Export And Import, this process should not be that hard ..

Were you able to install 10g ??? if so, create a user for ACS and import the old schema into it, configure your server to read from this new database and run..

if you are facing a clear problem state it (Errors).

Barry, please post about or submit patches for any of the performance problems you found or addressed. Getting these sorts of things back in is tremendously important since tracking down and fixing these things is sometimes pretty hard.
I didn't find any performance problems in the core. There was a problem that causes 9i to quit, but in the forums somewhere. I think it's a view that joins against null in some weird way. That would be in a 4.2 upgrade.

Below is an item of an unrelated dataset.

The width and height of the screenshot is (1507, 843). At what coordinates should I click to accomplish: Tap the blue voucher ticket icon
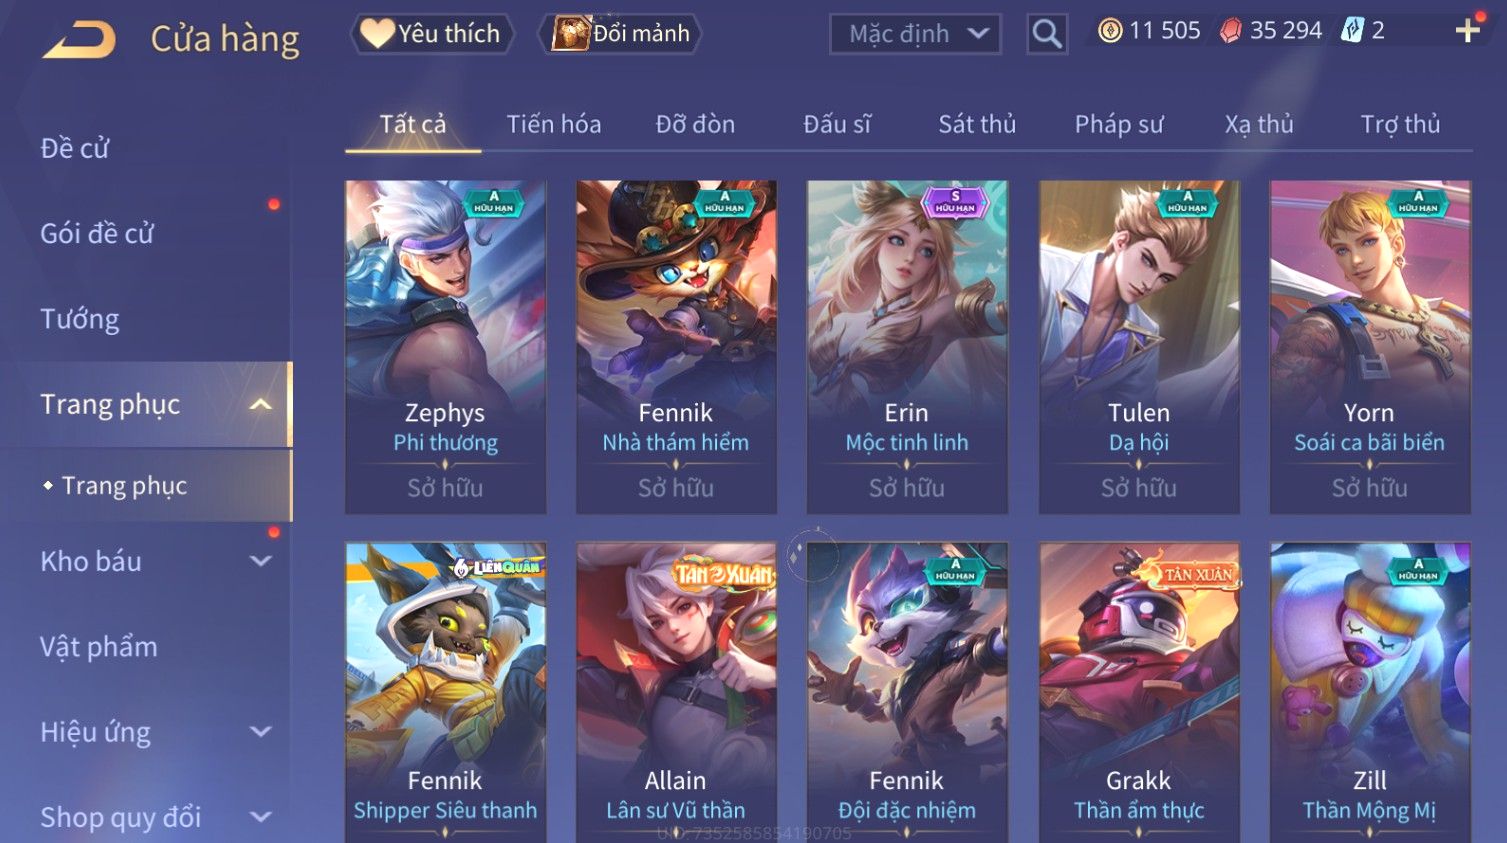click(x=1353, y=31)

I had about 5 problem queries out of thousands, but until I fixed them the site was almost unusable with more than a few people. I didn't really find any pattern either. One was something like

select stuff from table
union
select stuff from dual
The dual apparently confused it. I did notice there is a dual optimizer in 10g
Barry,

Moving to 9i wasn't difficult? Isn't it that all the references to "new" when creating packages and so on, need to be changed? Or it's almost an out-of-the-box migration ... ? I am curious ... :)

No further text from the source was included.